I wanted to remind her that she wasn’t in charge here, but I knew it wouldn’t do any good. May had a way of acting like she was the queen whenever she walked into a room. I really didn’t care who went with me besides Mitchell. I didn’t really like any of their family. I wasn’t even that fond of the kids. Their parents had already trained them well about my position in the family and they treated me with only the barest amount of respect, and usually only when Allen had been around.
As we settled into the limo, I could see May preparing herself for something. I closed my eyes and rubbed my temples. I should have known she wasn’t going to let me mourn my husband in peace.
We’d only been on the move for about five minutes when she spoke.
“I’ve heard the police are investigating what happened.”
Mitchell tensed next to me and I put my hand on his arm. “Yes, they are.” I wasn’t about to go into details.
“I hope they make you pay for what you did to my baby boy, you little bitch.”
And she said it all with a smile.
“You...”
“Mitchell.” I stopped my brother with a quiet word.
“I don’t know what happened out there, but I know if it wasn’t for you, Allen would still be alive.” May’s hands flexed and I wondered if she was thinking about how much she’d like to wrap her fingers around my neck. Or maybe claw my eyes out with those fake talons she called nails. “And thanks to you, Gregory’s health is failing as well.”
I looked at Allen’s father. Aside from their eyes and hair color, they looked nothing alike. It had been a while since I’d last seen Gregory, and I hadn’t been paying enough attention before to see what I saw now. The extra lines on his face. The weight loss.
“You can’t blame my sister for that,” Mitchell snapped.
May gave him a withering look. “This is none of your business.”
“Listen here, you vicious...”
My head was pounding. “Why don’t we all just remember that today is about Allen and honoring his memory? Can we do that?” My voice sounded strained. “For Allen, please?”
There was a moment of silence and then Gregory spoke, his voice raspy from years of chain smoking, “For Allen.”
Chapter 11
That truce lasted through the service and into the cemetery because there was enough room for the entire family to sit in the front. When it came time to walk past the coffin for the last time, however, I found that I couldn’t do it alone. Even Mitchell’s arm around my waist wasn’t enough support. He didn’t say a word when Jasper came to my other side and put his arm around my shoulders. Together, they helped me move forward.
When we reached the coffin, I felt my knees buckle, and then Jasper’s arm was there with Mitchell’s.
“I know, Shae.” Jasper’s voice was low in my ear, full of all the pain I was feeling inside. “But it’s time to say goodbye.”
We each put a hand on the coffin and, in that moment, I knew it was final. What was inside this coffin wasn’t Allen. He was gone and he wasn’t coming back.
I spent the rest of the day in a daze. I was vaguely aware of the Lockwoods sniping behind my back, but I didn’t say anything. I didn’t care. They could say what they wanted about me. It didn’t matter. I’d asked them to respect the day for Allen, but it didn’t surprise me that they hadn’t been able to do it. They’d always been more about themselves than others and nothing would change that.

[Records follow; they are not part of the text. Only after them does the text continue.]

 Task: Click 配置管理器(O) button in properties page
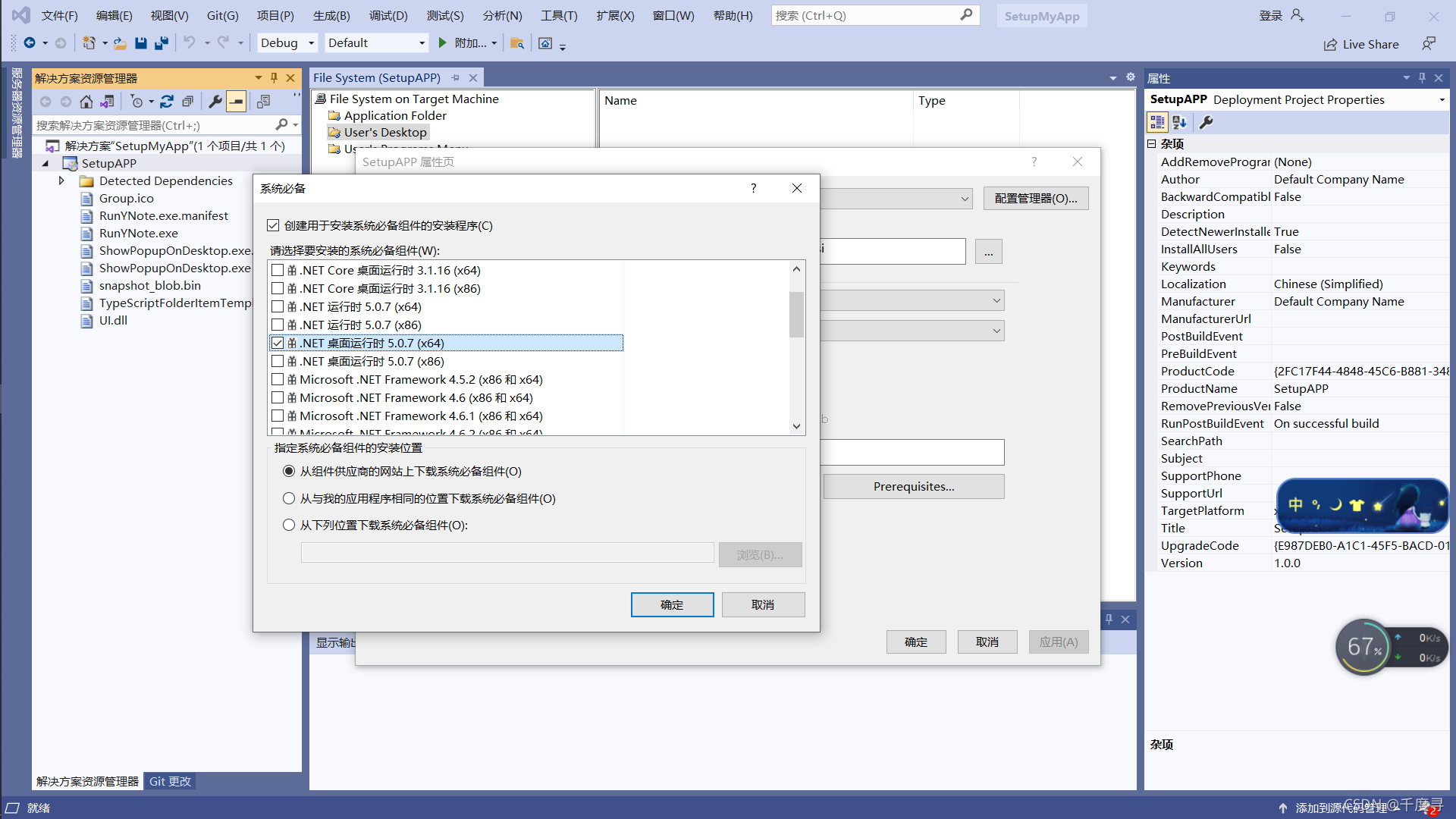pyautogui.click(x=1035, y=198)
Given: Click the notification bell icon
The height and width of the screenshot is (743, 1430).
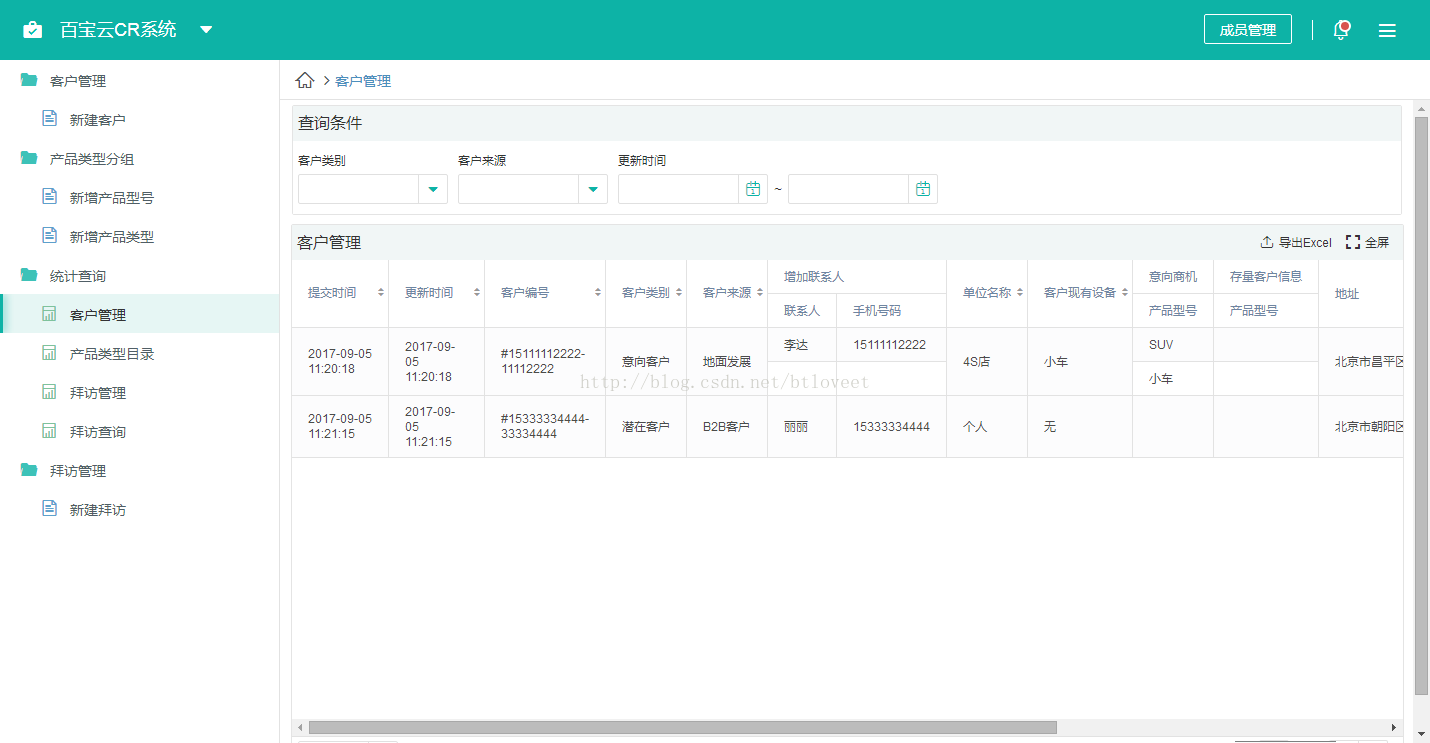Looking at the screenshot, I should (1342, 30).
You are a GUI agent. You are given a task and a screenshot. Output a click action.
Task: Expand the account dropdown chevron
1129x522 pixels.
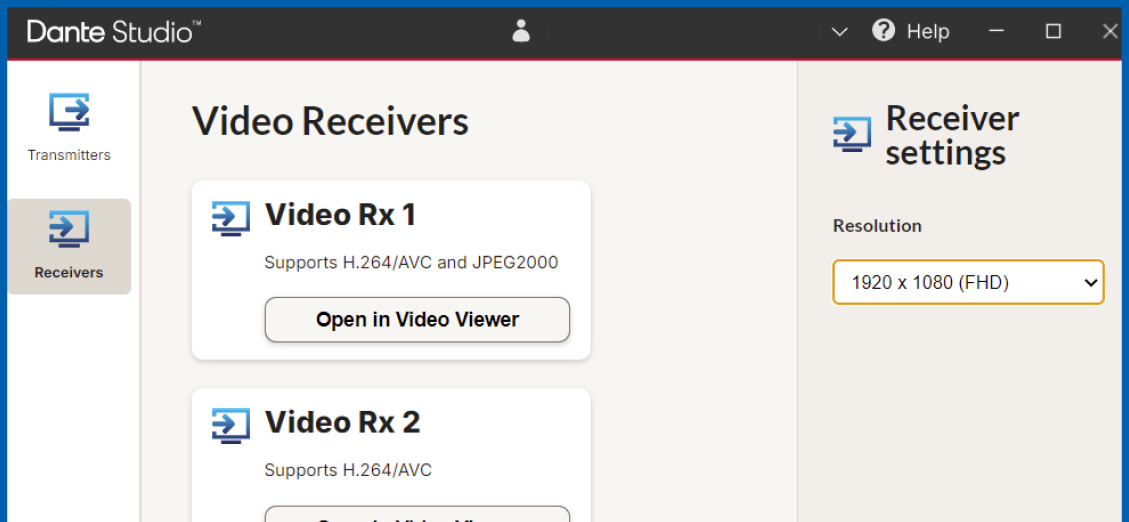click(x=840, y=32)
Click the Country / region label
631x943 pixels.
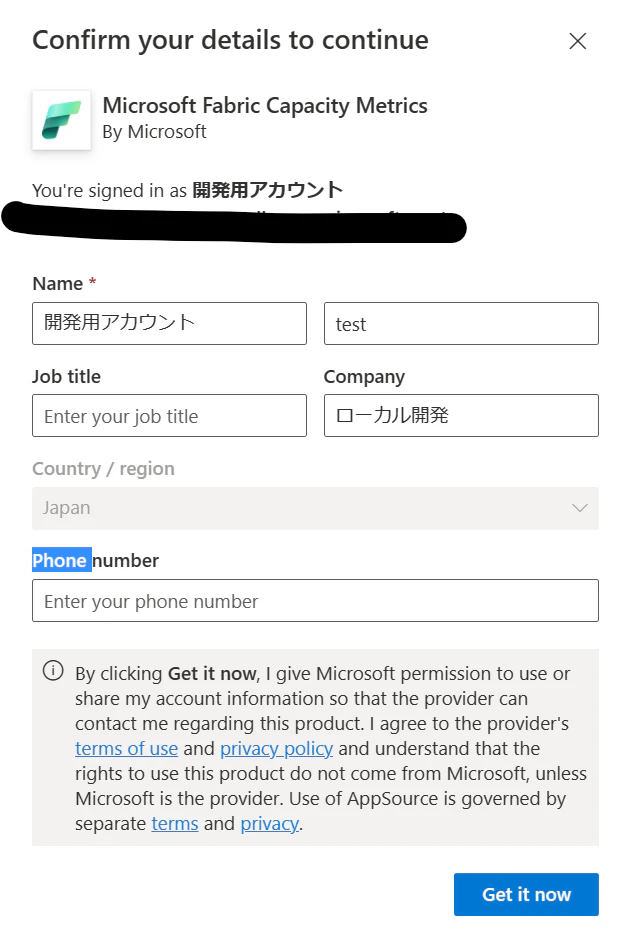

I didn’t care anymore. It was over. After today, everyone would go back to their normal lives. Yes, there would be those who would miss Allen and things might seem a bit off for a while, but even his family wouldn’t feel it daily. The only other person who could even get close to understanding was Jasper, and even his daily interactions with Allen had been limited.
Not me. It didn’t matter that he’d worked late so much recently that I hadn’t seen him very much. For eight years, he’d been a part of my everyday life. My friend. My lover. My everything. And now he was gone. Everyone else would get to go back to their normal lives, but I didn’t have a life to go back to. My life was being buried in a cemetery thirty miles from here.
I just wanted everyone to leave. I was tired. So tired. But they kept talking and staying. Finally, I’d had enough and I stood abruptly, startling the person who’d been talking to me. I had no clue who they were or what they’d been saying.
“I’m tired,” I announced. I saw the Lockwoods throw dirty looks in my direction, but I didn’t wait for them to say anything. I gave my brother and Jasper both nods because I couldn’t even manage a polite smile, and then I headed upstairs.
I locked my bedroom door behind me because I didn’t trust the Lockwoods not to come barging in. My clothes dropped and I left them there. I didn’t bother with a shower or even putting on anything else. I crawled into bed and wrapped my arms around Allen’s pillow. I buried my face against it, breathing deep the lingering scent of him and finally giving in to the tears, crying until my exhausted mind and body finally let me sleep.
When I woke up, my eyes were dry and swollen, my throat raw. And there was an emptiness inside me that hurt more than all of that. I wanted to stay in bed all day, but I knew if I did that today, then I’d do it again tomorrow. And the day after that. And the day after that.
I wanted to give up, but I knew I couldn’t. Allen wouldn’t have wanted that and doing what he would’ve wanted meant more to me than anything else. So I forced myself to get up. Forced myself to take a shower.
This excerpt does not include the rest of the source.